Two and a half months ago, the National Student Association's Purchase Card System began operations at Harvard. There was a little preliminary publicity, and cards were on sale for a few days in the dining halls. Ever since, the project has been quietly dying on its feet.
It is hardly fair to blame the failure on the plan itself. The NSA's idea--to persuade selected stores to grant discounts to student card-holders in return for the resulting increase in trade--is an ingenious answer to the high cost of learning. It was tried out last year at the University of Buffalo with some success, and has been instituted in 17 other areas all over the country.

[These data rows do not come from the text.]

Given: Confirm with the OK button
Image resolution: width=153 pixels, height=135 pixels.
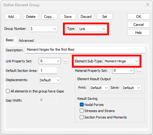Looking at the screenshot, I should point(138,17).
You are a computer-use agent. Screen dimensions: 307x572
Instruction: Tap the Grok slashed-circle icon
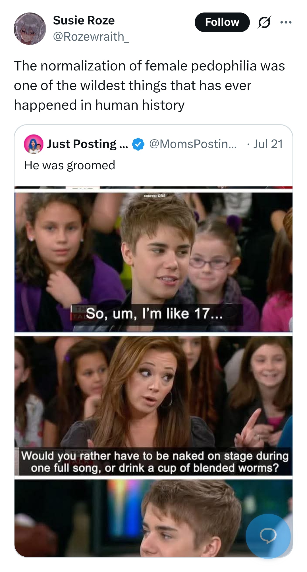coord(264,22)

What with the new tuition hike and the financial pressures of living under the G.I. bill, any good plan for saving deserves a fair tryout.

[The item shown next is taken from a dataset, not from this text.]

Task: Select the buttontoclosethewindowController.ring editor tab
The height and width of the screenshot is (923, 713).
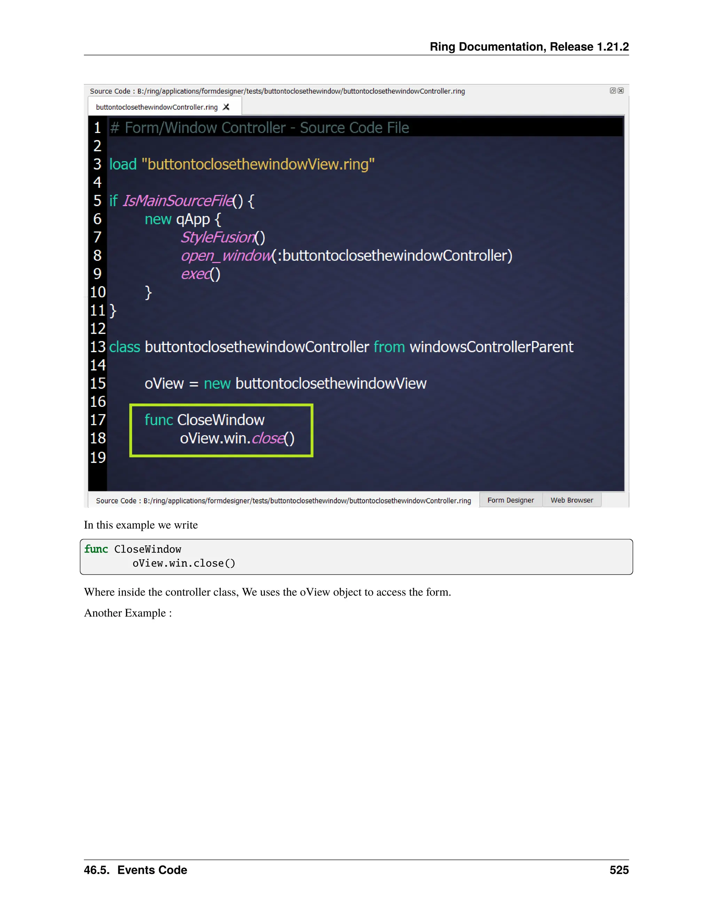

This it did not get at Harvard. The Purchase Card Committee gave the plan utterly inadequate publicity, acting on the naive assumption that its job was completed with getting the System organized. Partly as a result of the poor publicity only about 550 students bought cards, a pitifully small number in a University of 12,000. Some of the contracted stores are already complaining that their discount has not brought in enough trade to pay for itself.
Perhaps the most important reason for the current failure of the plan is the limited range of participating stores in the area of the Square. The success of the Purchase Card depends upon its local showing; the present nine member stores around the Square form a good nucleus, but the variety of goods, services, and price levels they cover is not wide enough to make the plan sell. In the minds of many students, the present Purchase Card System is merely an ineffective duplication of the Coop.
The System, however, is not dead yet. It simply hasn't had a chance. Given effective publicity and a mammoth card-selling campaign next fall, together with the recruiting of many more local stores, there is a good possibility that the Purchase Card System will revive and bloom. Otherwise, it will expire, . . . and soon.